WEST TO EAST: GEOGRAPHY OF SOUND

57. Hawkwind – Hassan I Sahba

WEST TO EAST: GEOGRAPHY OF SOUND

Rock band Hawkwind/Getty Images

Qalam strives to explore the interpenetration of different cultures. To this end, we have decided to launch a series of playlists in which music mediates between different geographical and ideological spaces. Our first playlist is called ‘West to East: One Hundred Best Songs’. It will be updated several times a week, and its curation will focus on how Western pop culture has reflected the realities of the East, whether they are musical, geographical, religious, or political. (The terms ‘West’ and ‘East’ should be taken as broadly and arbitrarily as possible.)

Hawkwind's ‘Hassan I Sahba’ is a cosmic trip that lives up to the band's space rock reputation.

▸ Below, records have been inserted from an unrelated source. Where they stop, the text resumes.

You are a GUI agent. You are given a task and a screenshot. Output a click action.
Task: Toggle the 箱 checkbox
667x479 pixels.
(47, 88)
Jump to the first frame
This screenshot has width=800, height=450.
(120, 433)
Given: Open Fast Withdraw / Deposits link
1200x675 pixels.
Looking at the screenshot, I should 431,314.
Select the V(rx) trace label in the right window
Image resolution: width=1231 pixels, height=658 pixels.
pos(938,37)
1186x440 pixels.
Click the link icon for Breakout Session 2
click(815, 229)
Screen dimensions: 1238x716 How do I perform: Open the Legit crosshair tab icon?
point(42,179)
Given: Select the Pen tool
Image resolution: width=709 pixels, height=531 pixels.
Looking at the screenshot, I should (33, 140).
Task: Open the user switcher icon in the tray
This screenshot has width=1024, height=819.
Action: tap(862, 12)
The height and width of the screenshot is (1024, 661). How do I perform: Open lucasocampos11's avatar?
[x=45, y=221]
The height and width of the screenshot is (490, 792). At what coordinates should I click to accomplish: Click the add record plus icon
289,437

This 1977 banger dives headfirst into the legend of Hassan-i Sabbah (circa 1050–1124), the founder of the Nizari Isma'ili state (a Shia branch of Islam). He established within it a militant group of devoted Hashashin, a crew of assassins so devoted that they'd kill anyone, anywhere, without batting an eye.

Sabbah championed extreme asceticism, founding a strict commune in his mountain stronghold where all forms of luxury were banned, effectively rendering wealth meaningless. The term ‘Hashashin’, meaning ‘grass eaters’, used to describe his fearsome assassins who targeted both Christians and Muslims, likely refers to their intentional poverty. However, some nineteenth-century French scholars argued it stemmed from hashish use, which supposedly numbed them to all feeling.

Hawkwind's swirling 1977 song clearly adheres to the French view of the word's etymology. It is a heavy phantasmagoria, transitioning from the Hashashins themselves to the realities of the Middle East in the 1970s, such as the petrodollar and the Palestinian militant group Black September, and culminating in a dark mystical revelation about the desert and the oasis.